What the hell is horror?

Alex Greenwood
Still from The Strangers

Its fans are often treated as pariahs but there’s more to a love of the genre than merely an enjoyment of sordid scenes of blood and gore. Horror fulfils a genuine psychological function, says Alex Greenwood.

My mind should resemble a cavern of suppurating gore.

Not only that, but I should suffer electrical spasms of murderous nihilism that only vinegary adrenaline can extinguish by driving me to slash, slash, slash while murky shapes whisper deviant thoughts that twist reality.

Why? Because I am a horror junkie. I search out gruesome films, and, according to tabloid lore, that must mean there is a piece missing from my psychological jigsaw, or, indeed, that I am a dinky version of that infamous character, impressing his Sadean logic onto humble bodies.

Unfortunately for various newspapers, the nearest I get to distasteful ooze in real life is when I clean the food recycling box outside my house – and, I admit, once there were maggots.
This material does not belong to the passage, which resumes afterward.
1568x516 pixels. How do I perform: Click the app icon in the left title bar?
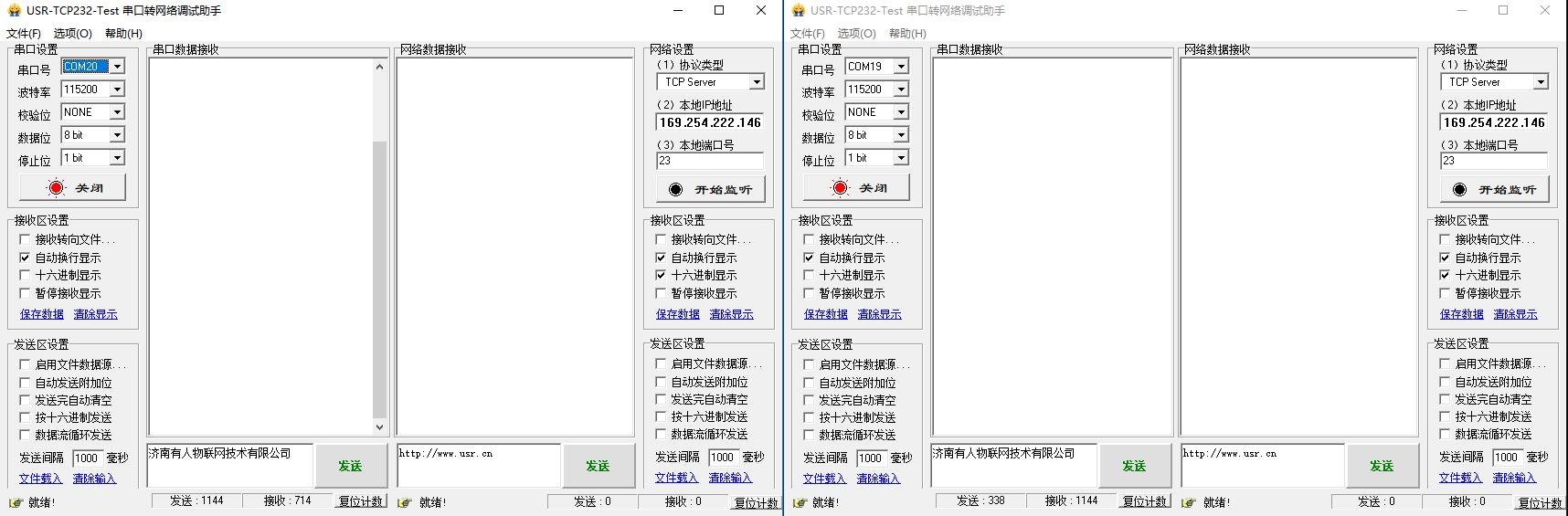point(14,11)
And it smelt really bad. And I had to use boiling water. And I realised I was actually boiling the maggots. And I felt terrible about it.

This begs the question of why someone who feels a profound guilt over poached larvae constantly watches films that depict, say, someone filleting another person’s leg.
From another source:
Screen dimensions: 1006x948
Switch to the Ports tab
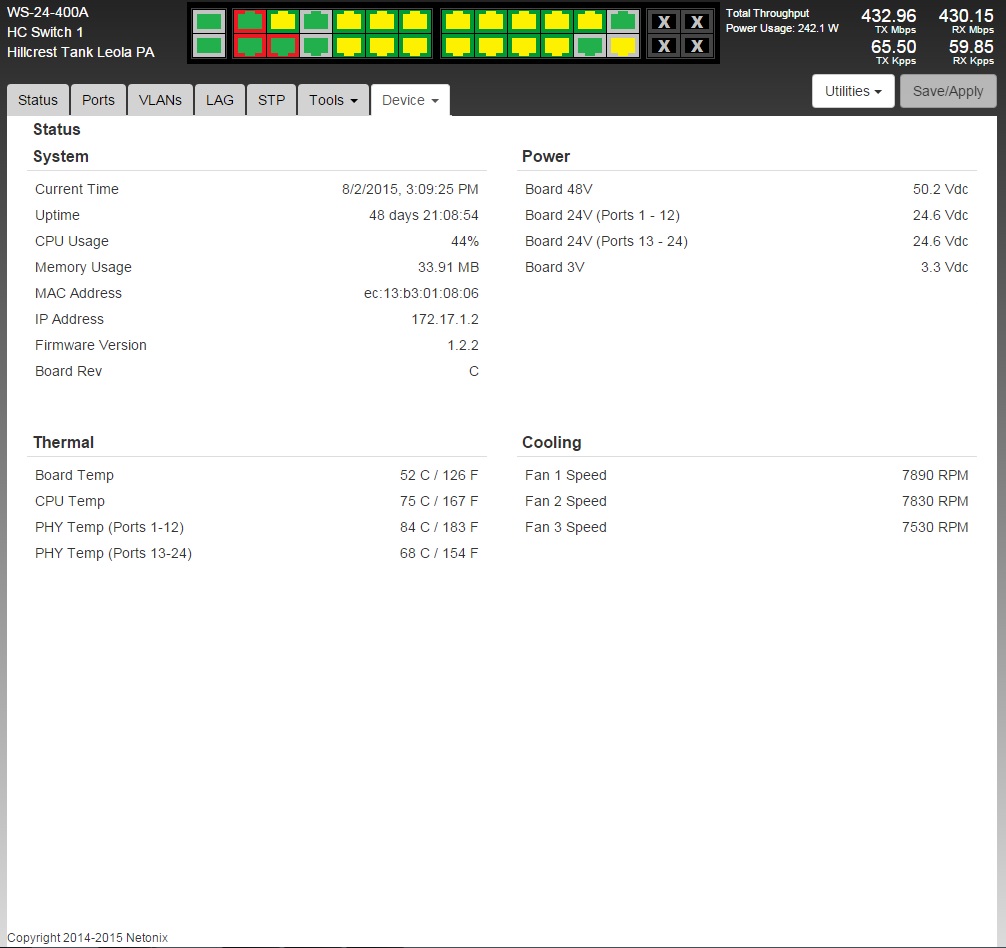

The answer is simple: people get horror wrong.

Still from The Strangers.

Many horror films are more than just gore fests; they are educational gore fests. I may never wake up one morning to find my village full of brain-dead zombies but if I did, I would know exactly what to do. The same goes for escaping psychopaths in rural locations, inventing ingenious home-made weapons, working out codeword systems to defeat alien clones, protecting my house from demonic invasions, and surviving suburban rippers that wear masks and tennis shoes.

Now, on the whole, I am unlikely to ever find myself in any of these situations. But being literal misses the point. Horror films also refresh that tiny place in the back of your mind where you subconsciously file all your emergency programs.

Still from 30 Days Of Night.

Horror films can teach you how to recognise when something is odd, or when a situation is escalating. They can give you ideas on how to deal with dangerous predicaments; how to protect yourself and others by showing you instances when fictional characters did something wrong and when they did something right.

They do this through an age-old process: telling a story. And here’s the thing: horror films tell stories about circumstances we can almost never experience for ourselves – until we suddenly find ourselves in an equivalent situation. You don’t get dress rehearsals for riots or home invasions.

In this way, horror films function as manuals for when the shit hits the fan. Your car gets stuck on a rural road and you have no phone signal? The forest around you might not hide Ed Gein waiting to use your skull as a soup bowl, but the history of horror gives you an idea of the possible consequences of the actions open to you.

Still from 28 Days Later.

You know that any sequence of events that leaves one person alone is a bad idea; that keeping the heating or radio on will kill the car battery; that waiting until morning has benefits. You also know to be careful about going to the nearest house with lights, and accepting a tow from a truck driver that appears on cue.

You may say that anyone with a brain would know those things, but would they?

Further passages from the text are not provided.